START Records

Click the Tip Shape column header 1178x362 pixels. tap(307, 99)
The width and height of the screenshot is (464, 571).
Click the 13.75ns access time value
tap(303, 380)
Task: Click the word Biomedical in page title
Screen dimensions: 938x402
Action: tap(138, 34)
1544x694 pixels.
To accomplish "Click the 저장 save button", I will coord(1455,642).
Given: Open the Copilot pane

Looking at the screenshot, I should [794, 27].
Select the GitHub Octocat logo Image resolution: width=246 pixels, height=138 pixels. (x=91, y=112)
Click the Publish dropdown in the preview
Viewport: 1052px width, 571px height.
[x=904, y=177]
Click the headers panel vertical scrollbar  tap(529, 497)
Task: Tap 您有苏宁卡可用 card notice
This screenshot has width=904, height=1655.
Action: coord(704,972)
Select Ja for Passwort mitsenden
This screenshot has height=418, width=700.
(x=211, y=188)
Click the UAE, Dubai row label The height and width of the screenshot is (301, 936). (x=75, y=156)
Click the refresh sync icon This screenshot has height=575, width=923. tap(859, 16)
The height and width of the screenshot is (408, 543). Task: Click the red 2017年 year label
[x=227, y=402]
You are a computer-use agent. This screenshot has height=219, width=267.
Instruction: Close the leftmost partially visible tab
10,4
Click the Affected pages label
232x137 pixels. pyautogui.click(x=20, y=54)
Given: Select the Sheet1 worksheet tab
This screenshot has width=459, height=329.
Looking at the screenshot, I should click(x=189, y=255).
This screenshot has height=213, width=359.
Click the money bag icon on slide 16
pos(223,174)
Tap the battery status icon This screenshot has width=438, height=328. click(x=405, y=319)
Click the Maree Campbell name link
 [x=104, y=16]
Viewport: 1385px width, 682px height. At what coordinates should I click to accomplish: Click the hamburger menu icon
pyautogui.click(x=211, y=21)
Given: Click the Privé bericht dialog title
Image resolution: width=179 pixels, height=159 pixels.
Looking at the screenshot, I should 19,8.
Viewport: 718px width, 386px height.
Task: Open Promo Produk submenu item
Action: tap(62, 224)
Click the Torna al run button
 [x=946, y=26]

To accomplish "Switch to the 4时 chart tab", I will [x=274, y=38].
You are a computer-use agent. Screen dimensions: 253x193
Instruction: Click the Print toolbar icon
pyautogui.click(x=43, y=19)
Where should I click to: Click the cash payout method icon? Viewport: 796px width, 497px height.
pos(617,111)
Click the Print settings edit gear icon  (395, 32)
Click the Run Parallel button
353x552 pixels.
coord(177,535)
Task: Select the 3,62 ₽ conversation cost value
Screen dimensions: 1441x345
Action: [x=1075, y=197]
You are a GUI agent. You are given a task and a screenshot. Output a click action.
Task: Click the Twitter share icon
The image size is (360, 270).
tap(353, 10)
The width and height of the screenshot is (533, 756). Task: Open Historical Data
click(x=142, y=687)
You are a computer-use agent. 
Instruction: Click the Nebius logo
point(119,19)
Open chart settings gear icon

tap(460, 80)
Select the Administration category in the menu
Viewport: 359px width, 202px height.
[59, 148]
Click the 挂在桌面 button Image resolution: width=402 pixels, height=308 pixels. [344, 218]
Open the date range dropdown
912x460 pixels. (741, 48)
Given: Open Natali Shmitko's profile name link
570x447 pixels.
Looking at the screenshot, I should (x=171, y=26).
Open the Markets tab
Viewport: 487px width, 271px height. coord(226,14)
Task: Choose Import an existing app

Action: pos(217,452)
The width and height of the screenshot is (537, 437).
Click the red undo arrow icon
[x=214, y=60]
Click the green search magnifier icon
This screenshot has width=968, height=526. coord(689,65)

END Records

--- Task prompt ---
Each line above that contains "computer" must be copied out.

--- Response for this exercise ---
You are a computer-use agent. This screenshot has height=219, width=267.
You are a computer-use agent. Screen dimensions: 253x193
You are a computer-use agent. 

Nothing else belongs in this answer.